A research consortium is aiming to position Europe as a global leader in quantum computing with a CMOS silicon quantum processor.
The €15m ($17.7m) QLSI (Quantum Large-Scale Integration with Silicon) project brings together many of the world leading quantum research and development institutions. The silicon partners include Infineon Dresden, STMicroelectronics, Soitec and Hitachi, as well as French supercomputer developer Atos.
The four-year project is coordinated by CEA-Leti to lay the foundation for the EU’s industrial-scale implementation of semiconductor quantum processors using spin qubits. This is the leading platform for scaling to very large numbers of quantum bits, or qubits, says CEA.
This is an addition to the €1bn, ten year Quantum Flagship R&D program announced in 2018 and runs alongside other European quantum processor projects beig led by Infineon and other semiconductor companies.
The partners have already achieved many of the key advances in the field of silicon quantum, with the first spin qubits made on mass-production CMOS in 2016. The QLSI consortium will take this principle to the next level with the demonstration of a 16-qubit chip, and will also make an 8-qubit chip available for external use through the Quantum Inspire open-access quantum cloud environment.
Quantum processors will be key to major advances in computing, sensing and metrology, simulations, cryptography, and telecommunications. In the long term, quantum computing has the potential to solve computational problems that would take current supercomputers longer than the age of the universe.
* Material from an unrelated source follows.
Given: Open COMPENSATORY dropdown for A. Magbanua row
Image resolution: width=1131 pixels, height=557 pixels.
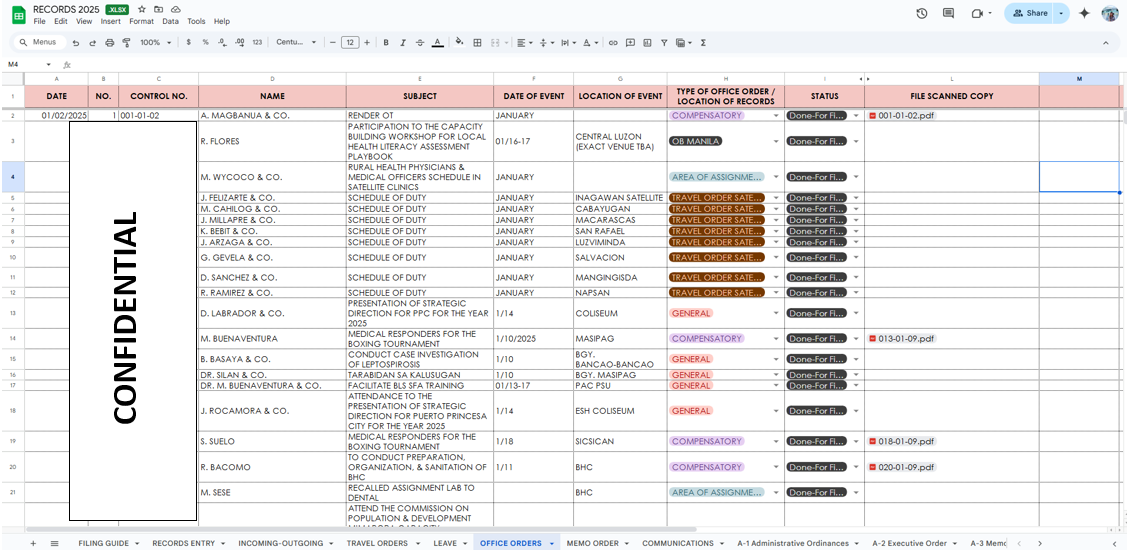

These systems will also be able to recognize patterns and train artificial intelligence systems.
“Europe is well-positioned to take the EU’s spin-qubit R&D to the next level, in what is a high-stakes competition among advanced technological countries,” said Maud Vinet, CEA-Leti’s quantum hardware program manager. “The QLSI project ramps up a dedicated effort across all leading European groups in the field of spin qubits to develop complete processor systems that eventually will reach the thousands of qubits expected as a first step to show the potential for universal, error-corrected quantum computing.”
The QLSI project will see the fabrication and operation of 16-qubit quantum processors based on industry-compatible semiconductor technology and demonstrate reliable single- and two-qubit gates, with read-out and initialization in the lab.
These gates will be used for a quantum computer prototype, with online open-access for the community, integrating such a high-quality quantum processor in a semi-industrial environment up to eight qubits available online. This will then form the basis of how to scale the technology to large system of over 1000 qubits, which will also require more complex controllers and cryogenics to keep the qubits at ultra-low temperatures.
This is a different research track from quantum photonics that aims to deliver CMOS chips with thousands of qubits that operate at room temperature using light. These are already available online, as are quantum computing services from Amazon Web Services and IBM.